[Opening GIVEN DATA section]
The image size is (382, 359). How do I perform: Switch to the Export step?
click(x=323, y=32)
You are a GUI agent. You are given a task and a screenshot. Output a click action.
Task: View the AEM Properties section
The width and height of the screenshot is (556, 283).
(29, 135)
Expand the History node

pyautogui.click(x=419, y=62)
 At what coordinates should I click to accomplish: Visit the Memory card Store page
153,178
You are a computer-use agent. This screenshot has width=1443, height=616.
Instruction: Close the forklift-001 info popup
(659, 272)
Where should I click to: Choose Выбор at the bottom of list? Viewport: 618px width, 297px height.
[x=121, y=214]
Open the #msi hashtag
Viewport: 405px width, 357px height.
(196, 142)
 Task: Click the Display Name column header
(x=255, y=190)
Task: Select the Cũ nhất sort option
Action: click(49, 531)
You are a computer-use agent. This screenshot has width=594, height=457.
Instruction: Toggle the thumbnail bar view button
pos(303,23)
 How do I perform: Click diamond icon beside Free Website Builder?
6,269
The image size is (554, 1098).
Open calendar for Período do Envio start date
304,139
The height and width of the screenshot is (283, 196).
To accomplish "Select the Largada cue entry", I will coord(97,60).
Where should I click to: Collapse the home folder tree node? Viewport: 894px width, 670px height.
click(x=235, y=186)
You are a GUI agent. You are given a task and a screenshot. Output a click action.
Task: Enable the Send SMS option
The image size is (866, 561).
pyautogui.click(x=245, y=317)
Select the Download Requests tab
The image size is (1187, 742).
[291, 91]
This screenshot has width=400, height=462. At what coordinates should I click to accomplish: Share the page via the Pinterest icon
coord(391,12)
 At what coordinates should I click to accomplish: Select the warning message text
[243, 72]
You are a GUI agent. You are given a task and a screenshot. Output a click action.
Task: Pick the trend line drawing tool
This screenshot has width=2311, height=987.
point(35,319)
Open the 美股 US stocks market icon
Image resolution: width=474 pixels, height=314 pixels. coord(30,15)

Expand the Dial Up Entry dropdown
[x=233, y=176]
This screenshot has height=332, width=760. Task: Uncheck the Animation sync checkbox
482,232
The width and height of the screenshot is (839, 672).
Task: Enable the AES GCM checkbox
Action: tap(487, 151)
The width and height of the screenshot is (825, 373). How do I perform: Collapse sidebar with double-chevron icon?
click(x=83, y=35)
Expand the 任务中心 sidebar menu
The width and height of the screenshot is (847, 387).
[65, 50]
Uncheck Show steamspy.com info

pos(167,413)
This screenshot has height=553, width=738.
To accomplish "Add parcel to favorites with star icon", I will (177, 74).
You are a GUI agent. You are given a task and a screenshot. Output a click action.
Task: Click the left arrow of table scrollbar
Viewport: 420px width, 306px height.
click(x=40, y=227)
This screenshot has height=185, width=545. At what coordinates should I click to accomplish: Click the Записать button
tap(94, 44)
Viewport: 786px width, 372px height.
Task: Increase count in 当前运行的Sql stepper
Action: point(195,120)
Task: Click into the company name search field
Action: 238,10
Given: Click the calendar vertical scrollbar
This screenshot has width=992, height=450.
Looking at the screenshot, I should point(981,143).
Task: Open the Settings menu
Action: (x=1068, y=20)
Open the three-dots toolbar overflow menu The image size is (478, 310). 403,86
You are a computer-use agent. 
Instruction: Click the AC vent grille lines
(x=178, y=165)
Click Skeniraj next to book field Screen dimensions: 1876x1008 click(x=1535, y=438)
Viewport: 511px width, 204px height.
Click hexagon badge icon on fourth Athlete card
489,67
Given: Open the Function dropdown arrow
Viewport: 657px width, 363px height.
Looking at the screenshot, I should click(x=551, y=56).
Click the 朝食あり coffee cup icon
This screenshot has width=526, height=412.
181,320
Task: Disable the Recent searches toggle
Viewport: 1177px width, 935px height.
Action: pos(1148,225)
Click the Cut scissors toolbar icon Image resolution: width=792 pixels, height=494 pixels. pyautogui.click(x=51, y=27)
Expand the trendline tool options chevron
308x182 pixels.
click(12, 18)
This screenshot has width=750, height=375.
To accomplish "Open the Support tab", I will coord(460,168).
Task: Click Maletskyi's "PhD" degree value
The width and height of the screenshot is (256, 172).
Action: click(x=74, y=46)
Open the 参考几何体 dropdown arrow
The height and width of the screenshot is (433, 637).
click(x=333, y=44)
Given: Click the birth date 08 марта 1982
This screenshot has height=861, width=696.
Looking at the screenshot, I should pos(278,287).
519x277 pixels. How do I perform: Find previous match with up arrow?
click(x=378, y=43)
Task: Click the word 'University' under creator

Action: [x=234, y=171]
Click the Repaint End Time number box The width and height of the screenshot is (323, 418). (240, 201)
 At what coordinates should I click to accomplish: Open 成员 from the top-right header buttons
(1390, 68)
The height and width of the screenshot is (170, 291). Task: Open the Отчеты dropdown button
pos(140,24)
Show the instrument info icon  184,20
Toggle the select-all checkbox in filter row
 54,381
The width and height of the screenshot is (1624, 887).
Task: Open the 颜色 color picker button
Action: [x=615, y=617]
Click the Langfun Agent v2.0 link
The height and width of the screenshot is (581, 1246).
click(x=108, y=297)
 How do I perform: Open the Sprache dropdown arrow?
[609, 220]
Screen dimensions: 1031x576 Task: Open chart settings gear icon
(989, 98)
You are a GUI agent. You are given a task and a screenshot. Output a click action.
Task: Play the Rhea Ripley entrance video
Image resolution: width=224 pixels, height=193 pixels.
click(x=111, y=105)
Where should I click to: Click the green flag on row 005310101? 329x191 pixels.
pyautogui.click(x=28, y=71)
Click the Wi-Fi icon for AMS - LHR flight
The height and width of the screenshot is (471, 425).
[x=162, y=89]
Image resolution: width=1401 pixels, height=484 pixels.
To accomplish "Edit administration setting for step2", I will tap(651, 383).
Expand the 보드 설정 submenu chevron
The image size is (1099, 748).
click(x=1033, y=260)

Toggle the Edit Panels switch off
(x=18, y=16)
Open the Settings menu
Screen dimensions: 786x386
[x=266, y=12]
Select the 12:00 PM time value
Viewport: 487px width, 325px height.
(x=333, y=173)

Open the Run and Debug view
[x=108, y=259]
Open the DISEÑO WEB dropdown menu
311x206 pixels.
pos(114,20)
[Closing GIVEN DATA section]
**ACTION ITEM**. Output exactly one stretch of the listing: from the line containing "Given: Open the Function dropdown arrow" through the line containing "Click the Cut", both end lines included.

**EXERCISE RESPONSE**.
Given: Open the Function dropdown arrow
Viewport: 657px width, 363px height.
Looking at the screenshot, I should click(x=551, y=56).
Click the 朝食あり coffee cup icon
This screenshot has width=526, height=412.
181,320
Task: Disable the Recent searches toggle
Viewport: 1177px width, 935px height.
Action: pos(1148,225)
Click the Cut scissors toolbar icon Image resolution: width=792 pixels, height=494 pixels. pyautogui.click(x=51, y=27)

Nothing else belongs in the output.